(Records from a data source)
☆ ☆ ☆ ☆ ☆ ☆ ☆

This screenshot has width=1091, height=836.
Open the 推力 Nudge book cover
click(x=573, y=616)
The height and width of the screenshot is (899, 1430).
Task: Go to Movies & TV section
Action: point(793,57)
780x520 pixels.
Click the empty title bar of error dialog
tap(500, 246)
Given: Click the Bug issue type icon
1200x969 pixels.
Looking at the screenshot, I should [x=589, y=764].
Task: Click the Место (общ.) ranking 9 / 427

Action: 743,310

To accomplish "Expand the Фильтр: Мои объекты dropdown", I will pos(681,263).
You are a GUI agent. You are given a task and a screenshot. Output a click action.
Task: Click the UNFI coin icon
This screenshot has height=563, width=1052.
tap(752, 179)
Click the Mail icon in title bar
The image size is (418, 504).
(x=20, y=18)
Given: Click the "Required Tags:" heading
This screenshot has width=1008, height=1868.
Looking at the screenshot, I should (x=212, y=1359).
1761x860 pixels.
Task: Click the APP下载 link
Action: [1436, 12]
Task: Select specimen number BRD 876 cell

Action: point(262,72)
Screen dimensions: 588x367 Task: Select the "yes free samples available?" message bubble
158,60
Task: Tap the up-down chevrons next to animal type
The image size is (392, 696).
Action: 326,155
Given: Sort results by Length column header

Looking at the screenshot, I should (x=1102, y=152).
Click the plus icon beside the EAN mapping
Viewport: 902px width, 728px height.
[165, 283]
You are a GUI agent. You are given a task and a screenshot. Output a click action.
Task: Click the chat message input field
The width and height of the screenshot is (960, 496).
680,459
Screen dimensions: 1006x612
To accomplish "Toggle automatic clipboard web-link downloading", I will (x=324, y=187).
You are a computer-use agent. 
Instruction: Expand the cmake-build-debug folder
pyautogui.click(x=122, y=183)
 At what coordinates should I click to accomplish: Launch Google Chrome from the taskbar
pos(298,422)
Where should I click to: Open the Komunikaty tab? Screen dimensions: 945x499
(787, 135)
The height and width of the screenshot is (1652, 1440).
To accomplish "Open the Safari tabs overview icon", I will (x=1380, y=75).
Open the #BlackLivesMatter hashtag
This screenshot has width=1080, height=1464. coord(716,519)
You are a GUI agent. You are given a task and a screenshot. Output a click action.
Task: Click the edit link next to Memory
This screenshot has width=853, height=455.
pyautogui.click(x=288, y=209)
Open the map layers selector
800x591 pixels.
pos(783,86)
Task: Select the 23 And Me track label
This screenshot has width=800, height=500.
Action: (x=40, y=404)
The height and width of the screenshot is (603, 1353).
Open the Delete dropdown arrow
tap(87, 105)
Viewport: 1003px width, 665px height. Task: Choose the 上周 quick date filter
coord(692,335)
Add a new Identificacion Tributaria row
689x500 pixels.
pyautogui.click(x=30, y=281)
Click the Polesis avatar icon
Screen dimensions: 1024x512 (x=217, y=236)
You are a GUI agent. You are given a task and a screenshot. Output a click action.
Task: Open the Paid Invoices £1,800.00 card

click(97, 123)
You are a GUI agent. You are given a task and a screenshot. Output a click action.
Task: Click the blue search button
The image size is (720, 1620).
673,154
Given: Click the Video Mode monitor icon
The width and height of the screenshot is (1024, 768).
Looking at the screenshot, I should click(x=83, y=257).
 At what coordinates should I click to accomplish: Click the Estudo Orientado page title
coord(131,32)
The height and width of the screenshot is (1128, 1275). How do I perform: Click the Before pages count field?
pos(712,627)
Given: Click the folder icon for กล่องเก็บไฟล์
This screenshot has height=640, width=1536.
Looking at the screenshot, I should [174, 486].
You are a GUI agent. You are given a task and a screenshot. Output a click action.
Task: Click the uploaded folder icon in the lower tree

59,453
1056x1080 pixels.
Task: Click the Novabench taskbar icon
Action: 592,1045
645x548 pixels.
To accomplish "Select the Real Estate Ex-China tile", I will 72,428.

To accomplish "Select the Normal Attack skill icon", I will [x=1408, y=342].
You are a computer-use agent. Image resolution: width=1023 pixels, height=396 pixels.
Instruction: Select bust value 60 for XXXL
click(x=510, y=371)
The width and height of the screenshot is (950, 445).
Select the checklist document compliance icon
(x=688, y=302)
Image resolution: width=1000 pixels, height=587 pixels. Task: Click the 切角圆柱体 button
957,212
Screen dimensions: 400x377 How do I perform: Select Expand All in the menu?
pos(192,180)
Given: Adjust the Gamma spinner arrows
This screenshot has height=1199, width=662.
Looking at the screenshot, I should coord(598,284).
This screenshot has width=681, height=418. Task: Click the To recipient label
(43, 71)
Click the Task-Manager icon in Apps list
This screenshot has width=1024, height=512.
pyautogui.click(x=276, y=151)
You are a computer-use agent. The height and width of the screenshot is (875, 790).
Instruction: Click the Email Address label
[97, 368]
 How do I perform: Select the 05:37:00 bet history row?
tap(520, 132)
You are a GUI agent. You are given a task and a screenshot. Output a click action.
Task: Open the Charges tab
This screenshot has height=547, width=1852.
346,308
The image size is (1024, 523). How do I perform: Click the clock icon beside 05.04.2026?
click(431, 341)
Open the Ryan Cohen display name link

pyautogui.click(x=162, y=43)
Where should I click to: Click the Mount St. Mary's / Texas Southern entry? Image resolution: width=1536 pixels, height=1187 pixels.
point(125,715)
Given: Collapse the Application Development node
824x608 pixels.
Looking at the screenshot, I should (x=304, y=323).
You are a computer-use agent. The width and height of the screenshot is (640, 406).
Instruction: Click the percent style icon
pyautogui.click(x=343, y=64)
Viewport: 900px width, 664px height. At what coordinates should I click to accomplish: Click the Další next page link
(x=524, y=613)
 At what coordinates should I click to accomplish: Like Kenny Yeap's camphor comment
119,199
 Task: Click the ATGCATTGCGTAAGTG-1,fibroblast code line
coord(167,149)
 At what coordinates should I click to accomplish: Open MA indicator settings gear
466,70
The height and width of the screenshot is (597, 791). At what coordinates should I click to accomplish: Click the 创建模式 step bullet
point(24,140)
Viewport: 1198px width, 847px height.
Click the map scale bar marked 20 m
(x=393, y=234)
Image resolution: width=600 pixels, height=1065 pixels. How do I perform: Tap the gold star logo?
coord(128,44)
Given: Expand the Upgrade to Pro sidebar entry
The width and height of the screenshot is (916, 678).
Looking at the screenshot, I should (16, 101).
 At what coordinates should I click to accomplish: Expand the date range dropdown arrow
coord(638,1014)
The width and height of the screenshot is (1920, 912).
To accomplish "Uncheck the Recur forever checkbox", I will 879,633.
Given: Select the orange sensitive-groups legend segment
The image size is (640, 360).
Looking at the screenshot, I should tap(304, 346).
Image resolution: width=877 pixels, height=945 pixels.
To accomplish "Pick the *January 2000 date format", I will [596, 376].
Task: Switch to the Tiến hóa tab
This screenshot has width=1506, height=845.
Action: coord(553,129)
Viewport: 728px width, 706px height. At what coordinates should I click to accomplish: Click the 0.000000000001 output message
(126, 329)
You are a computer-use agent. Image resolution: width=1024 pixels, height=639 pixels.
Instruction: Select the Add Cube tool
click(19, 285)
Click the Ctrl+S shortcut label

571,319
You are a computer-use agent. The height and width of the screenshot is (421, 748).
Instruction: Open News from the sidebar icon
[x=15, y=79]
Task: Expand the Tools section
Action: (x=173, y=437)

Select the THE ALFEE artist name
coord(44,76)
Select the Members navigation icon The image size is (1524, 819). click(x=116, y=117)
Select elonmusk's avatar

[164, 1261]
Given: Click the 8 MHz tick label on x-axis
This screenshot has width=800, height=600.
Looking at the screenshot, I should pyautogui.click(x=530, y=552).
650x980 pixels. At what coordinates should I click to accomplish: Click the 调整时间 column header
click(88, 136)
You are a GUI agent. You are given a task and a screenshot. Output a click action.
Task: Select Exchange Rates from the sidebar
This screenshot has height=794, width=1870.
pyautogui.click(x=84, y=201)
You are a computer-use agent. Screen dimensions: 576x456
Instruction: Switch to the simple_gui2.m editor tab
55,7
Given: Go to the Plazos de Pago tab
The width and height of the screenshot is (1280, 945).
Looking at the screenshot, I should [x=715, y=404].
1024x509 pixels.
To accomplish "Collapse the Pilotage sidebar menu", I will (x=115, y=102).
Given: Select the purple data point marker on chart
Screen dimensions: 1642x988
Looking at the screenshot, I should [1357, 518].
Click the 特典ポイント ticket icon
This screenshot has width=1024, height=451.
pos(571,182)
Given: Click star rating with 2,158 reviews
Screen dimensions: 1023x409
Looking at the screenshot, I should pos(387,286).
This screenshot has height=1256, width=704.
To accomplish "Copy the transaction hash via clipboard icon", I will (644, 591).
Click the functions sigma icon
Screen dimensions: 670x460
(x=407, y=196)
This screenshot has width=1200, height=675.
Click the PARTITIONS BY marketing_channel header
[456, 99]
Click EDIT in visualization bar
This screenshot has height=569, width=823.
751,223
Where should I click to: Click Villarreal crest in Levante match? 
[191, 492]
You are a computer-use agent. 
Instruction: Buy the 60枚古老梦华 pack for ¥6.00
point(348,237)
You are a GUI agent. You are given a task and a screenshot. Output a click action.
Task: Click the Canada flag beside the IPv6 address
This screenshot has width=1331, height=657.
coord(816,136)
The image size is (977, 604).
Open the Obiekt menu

☆ ☆ ☆ ☆ ☆ ☆ ☆

• WORK TO COMPLETE
What you return must be an exact retyping of the lines above starting at the line with "Select elonmusk's avatar" and ending at the line with "Given: Select the purple", and nothing besides.

• EXERCISE OUTPUT
Select elonmusk's avatar

[164, 1261]
Given: Click the 8 MHz tick label on x-axis
This screenshot has width=800, height=600.
Looking at the screenshot, I should pyautogui.click(x=530, y=552).
650x980 pixels. At what coordinates should I click to accomplish: Click the 调整时间 column header
click(88, 136)
You are a GUI agent. You are given a task and a screenshot. Output a click action.
Task: Select Exchange Rates from the sidebar
This screenshot has height=794, width=1870.
pyautogui.click(x=84, y=201)
You are a computer-use agent. Screen dimensions: 576x456
Instruction: Switch to the simple_gui2.m editor tab
55,7
Given: Go to the Plazos de Pago tab
The width and height of the screenshot is (1280, 945).
Looking at the screenshot, I should [x=715, y=404].
1024x509 pixels.
To accomplish "Collapse the Pilotage sidebar menu", I will (x=115, y=102).
Given: Select the purple data point marker on chart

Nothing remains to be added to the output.